TriPod entre MB&F et L'Epée

Trois yeux, trois pattes, trois cycles d’heure et de minutes... après T-Rex, MB&F et l’Epée 1839 livrent une véritable leçon entomologique.

Sous son allure d’araignée d’eau marchant en lévitation, TriPod apparaît tout aussi élégante que l’insecte qui lui a servi de modèle.

La célèbre citation de l’auteure américaine Susan Vreeland, «L’art engendre l’art», s’applique parfaitement à TriPod, treizième cocréation de MB&F et L’Epée 1839.

TriPod est une horloge à cadran minimaliste suspendue à trois pattes d’insecte. Elle suit le modèle T-Rex dans ce qui va devenir une trilogie de créations mi-animal, mi-robot que MB&F appelle Robocreatures. Le nom de TriPod provient des trios qui la composent: les membres, les sphères de type œil d’insecte et les niveaux dans le mouvement qui constituent le corps mécanique de la créature. De plus, TriPod est la deuxième d’une série d’horloges destinées à former un trio. Pour décrire les Robocreatures, le fondateur de MB&F Maximilian Büsser déclare: «Nous façonnons notre monde de créatures comme H.R. Giger a créé son univers Alien.»
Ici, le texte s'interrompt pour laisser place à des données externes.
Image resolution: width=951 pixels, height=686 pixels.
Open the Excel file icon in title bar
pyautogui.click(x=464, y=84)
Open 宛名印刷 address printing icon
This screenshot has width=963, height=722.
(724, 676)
Les Robocreatures pourraient bien être de futures capsules temporelles, des vies fossilisées issues d’une époque préhistorique. Avec TriPod, le designer berlinois Maximilian Maertens, le CEO de L’Epée Arnaud Nicolas et Maximilian Büsser nous entraînent dans une ère préhistorique post-moderne de l’horlogerie.

TriPod comprend trois pattes délicates supportant un corps coloré, trois sphères en guise de lentilles de précision et un cadran d’horloge qui fait une révolution complète en 36 heures pour afficher trois cycles d’heures et de minutes. Sous le cadran, on trouve notamment un mouvement sculptural tridimensionnel à 182 composants, construit sur trois niveaux par L’Epée 1839, doté d’un balancier vertical qui oscille lentement à la fréquence traditionnelle de 2,5 Hz (18’000 A/h). Une clé permet la mise à l’heure et le remontage. Complètement remonté, le mouvement offre une généreuse réserve de marche de huit jours.
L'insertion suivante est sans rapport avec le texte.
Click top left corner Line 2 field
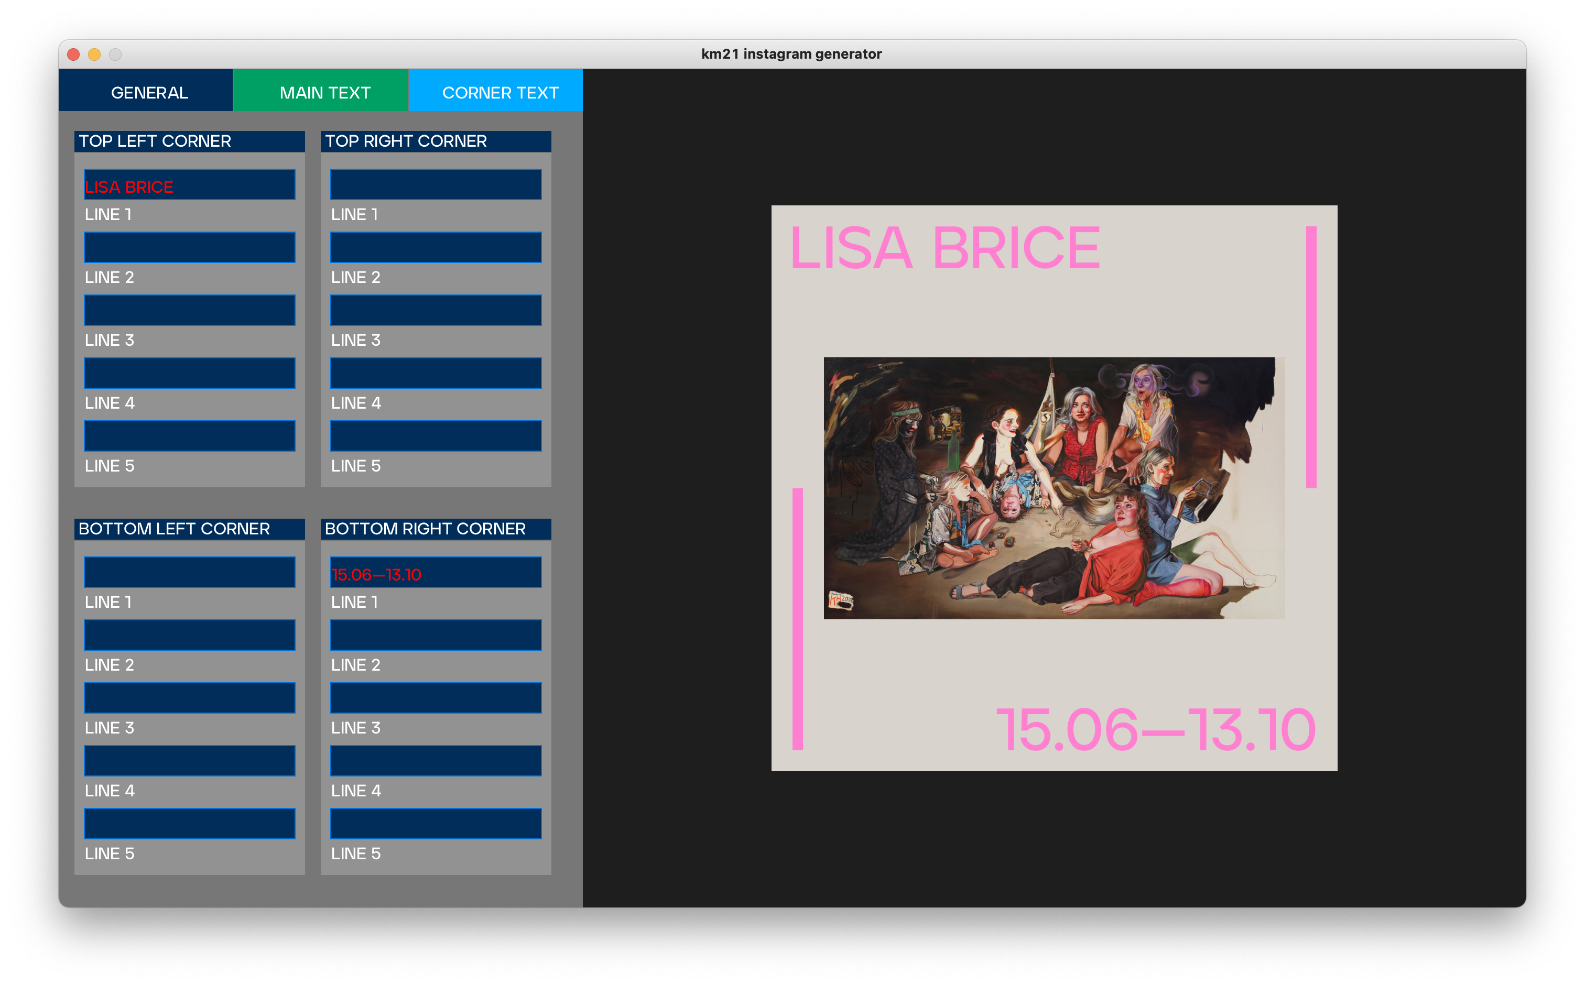This screenshot has width=1585, height=985. [190, 248]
«Ces horloges sont de véritables compagnons», affirme Maximilian Büsser. «Elles vivent, elles font tic-tac. Elles sont comme des animaux de compagnie qui apportent de la vie dans nos intérieurs.» Jurassic Park a également produit de la vie là où il n’y en avait pas… mais quid après les dinosaures? Le trio de Robocreatures offre une réponse pleine d’imagination.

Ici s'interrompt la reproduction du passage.